Thursday, June 4, 2015

#1,753. Lansky (1999)

Directed By: John McNaughton

Starring: Richard Dreyfuss, Eric Roberts, Ryan Merriman

Tag line: "The Mind That Organized Crime"

Trivia: This movie was nominated for a 1999 Primetime Emmy for Outstanding Cinematography in a Miniseries or a Movie

Meyer Lansky, one of the key figures of organized crime in the 20th century, has been portrayed in a number of movies and television series over the years. The character of Hyman Roth, played by Lee Strasburg in The Godfather Part 2, was inspired by Lansky, and so, supposedly, was James Woods’ Max in Once Upon a Time in America. Ben Kingsley was nominated for an Academy Award for his performance as Lansky in Barry Levinson’s Bugsy, and most recently, Anatol Yusef portrayed him in HBO’s Boardwalk Empire, an outstanding series produced by Martin Scorsese. But while the notorious gangster was nothing more than a supporting character in each of these productions, in John McNaughton’s 1999 film Lansky, he finally took center stage.

While waiting to find out if Israel has granted him asylum, an elderly Lansky (Richard Dreyfuss) looks back on his life, from his childhood in Russia, when he and his family fled the country to avoid persecution, to his earliest days in New York City, when, as a child (played by Ryan Merriman), he met Benny Siegel (Anthony Medwetz), who would become his lifelong friend. Together with Charlie “Lucky” Luciano (Paul Sincoff), Lansky (played as a young adult by Max Perlich) was heavily involved in gambling, and during prohibition helped run booze over the border. Lansky finally hit the big time when he and Luciano hooked up with Arnold Rothstein (Stanley DeSantis), who taught them more about illegal gambling than anyone else. When Rothstein was killed, Lansky and Luciano seized control of the New York mob, organizing the various families into a single unit.

During World War II, Lansky (Dreyfuss once again), who was working closely with the State Department, arranged the release of his friend Luciano (played as an adult by Anthony LaPaglia) from prison, in exchange for Luciano’s assistance in convincing the Sicilian mafia to assist with the upcoming Allied invasion. In later years, Lansky was instrumental in helping his pal Ben “Bugsy” Siegel (Eric Roberts) build "The Flamingo", the first ever Las Vegas Hotel / Casino, which would ultimately cost twice as much as anticipated. Other problems would soon arise, including a revolution in Cuba that stripped Lansky of all his holdings in that country, as well as an FBI investigation that, among other things, threatened to keep his youngest son Paul (Ron Pacheco) out of West Point. With a tax evasion charge hanging over his head, Lansky and his second wife Teddy (Beverly D’Angelo) fled the U.S., hoping to settle in Israel. But will the government there allow him to stay, or will he be deported to the United States, where, despite his advanced age, he’ll more than likely do prison time?

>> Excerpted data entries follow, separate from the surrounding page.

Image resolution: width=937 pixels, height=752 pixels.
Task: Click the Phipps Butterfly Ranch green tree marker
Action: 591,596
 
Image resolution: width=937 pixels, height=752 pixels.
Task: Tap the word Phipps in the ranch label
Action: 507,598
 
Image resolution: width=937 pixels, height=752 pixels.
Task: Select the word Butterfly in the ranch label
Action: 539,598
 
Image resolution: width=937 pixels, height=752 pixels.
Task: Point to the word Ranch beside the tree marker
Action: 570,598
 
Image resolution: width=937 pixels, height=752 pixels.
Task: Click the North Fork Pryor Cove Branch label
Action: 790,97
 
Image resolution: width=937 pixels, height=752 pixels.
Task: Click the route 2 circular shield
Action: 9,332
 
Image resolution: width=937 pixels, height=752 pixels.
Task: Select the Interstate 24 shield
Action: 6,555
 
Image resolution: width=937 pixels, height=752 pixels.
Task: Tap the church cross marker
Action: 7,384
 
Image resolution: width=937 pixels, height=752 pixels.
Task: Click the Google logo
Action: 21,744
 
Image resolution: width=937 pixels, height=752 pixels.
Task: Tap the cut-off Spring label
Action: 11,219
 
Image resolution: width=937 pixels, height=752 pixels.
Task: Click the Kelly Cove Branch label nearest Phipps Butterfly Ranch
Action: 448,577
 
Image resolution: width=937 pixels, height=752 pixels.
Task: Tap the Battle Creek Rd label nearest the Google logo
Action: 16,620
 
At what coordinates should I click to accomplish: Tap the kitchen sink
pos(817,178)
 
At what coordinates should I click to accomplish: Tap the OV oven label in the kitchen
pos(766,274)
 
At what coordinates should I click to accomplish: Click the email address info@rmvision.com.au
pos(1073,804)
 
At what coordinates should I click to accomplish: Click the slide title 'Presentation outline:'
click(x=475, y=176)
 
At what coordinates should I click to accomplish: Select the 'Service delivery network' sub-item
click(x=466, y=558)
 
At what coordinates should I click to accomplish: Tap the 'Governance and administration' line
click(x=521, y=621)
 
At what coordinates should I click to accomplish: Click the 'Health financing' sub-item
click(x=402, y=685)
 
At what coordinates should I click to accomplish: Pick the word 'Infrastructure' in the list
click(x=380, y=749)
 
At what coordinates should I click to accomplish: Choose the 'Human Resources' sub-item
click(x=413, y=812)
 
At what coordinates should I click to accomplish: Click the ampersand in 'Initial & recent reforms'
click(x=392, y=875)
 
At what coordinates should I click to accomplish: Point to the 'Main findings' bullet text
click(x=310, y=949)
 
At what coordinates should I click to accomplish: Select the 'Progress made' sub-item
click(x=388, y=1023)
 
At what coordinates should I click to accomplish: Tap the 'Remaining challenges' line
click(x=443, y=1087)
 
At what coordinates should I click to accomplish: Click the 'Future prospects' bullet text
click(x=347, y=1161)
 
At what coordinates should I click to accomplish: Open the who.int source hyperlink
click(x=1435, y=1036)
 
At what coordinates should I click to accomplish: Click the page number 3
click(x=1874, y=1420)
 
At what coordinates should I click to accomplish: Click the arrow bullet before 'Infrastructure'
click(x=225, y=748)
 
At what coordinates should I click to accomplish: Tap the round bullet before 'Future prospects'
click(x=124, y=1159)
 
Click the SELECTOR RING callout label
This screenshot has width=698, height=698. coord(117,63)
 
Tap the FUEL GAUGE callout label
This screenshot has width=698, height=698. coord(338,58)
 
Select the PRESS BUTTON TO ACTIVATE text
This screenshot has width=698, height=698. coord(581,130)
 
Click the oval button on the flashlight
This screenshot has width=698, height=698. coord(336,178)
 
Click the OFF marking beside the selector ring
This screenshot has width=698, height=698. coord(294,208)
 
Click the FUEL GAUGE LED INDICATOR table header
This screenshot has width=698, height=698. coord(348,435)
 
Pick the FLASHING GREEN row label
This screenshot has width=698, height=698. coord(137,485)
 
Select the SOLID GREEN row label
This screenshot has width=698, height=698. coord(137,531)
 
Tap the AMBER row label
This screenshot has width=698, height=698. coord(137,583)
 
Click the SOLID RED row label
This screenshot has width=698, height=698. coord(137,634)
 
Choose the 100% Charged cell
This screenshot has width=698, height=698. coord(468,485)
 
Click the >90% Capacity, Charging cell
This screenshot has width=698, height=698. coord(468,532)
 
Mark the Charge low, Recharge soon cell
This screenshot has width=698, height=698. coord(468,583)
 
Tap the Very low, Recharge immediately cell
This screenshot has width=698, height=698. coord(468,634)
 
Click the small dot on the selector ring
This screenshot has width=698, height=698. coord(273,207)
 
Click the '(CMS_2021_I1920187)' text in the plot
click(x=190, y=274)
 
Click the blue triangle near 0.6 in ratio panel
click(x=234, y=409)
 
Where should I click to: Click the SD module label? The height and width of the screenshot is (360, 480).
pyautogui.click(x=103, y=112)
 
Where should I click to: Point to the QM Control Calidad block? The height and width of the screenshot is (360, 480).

Unlike most crime films that center on this particular era, Lansky isn’t a violent movie. In fact, aside from the gunning down of mob bosses Joe Masseria (Bill Capizzi) and Salvatore Maranzano (Rob Gilbert), both of whom needed to go before Lansky and Luciano could take over, the majority of the film's killings occur off-screen. What Lansky does instead is focus on the backroom deals that turned the New York mafia into a multi-million dollar conglomerate. As portrayed in this film, Meyer Lansky was more a businessman than a gangster (during the days of prohibition, he spent time studying statistics in an effort to better understand the monetary side of organized crime). As for the acting, Dreyfuss is excellent in the title role, playing a guy who, even when things got tough (as the cost of Bugsy Siegel’s Flamingo hotel continued to grow, Lansky was put in the unusual position of having to plead for his friend’s life), always maintained a level of control.

While its preference for business over bloodshed may seem strange to some, the solid supporting cast (especially Roberts, whose Siegel is flamboyant as hell), coupled with Dreyfuss’s terrific turn as the lead, makes Lansky an organized crime story that’s definitely worth telling.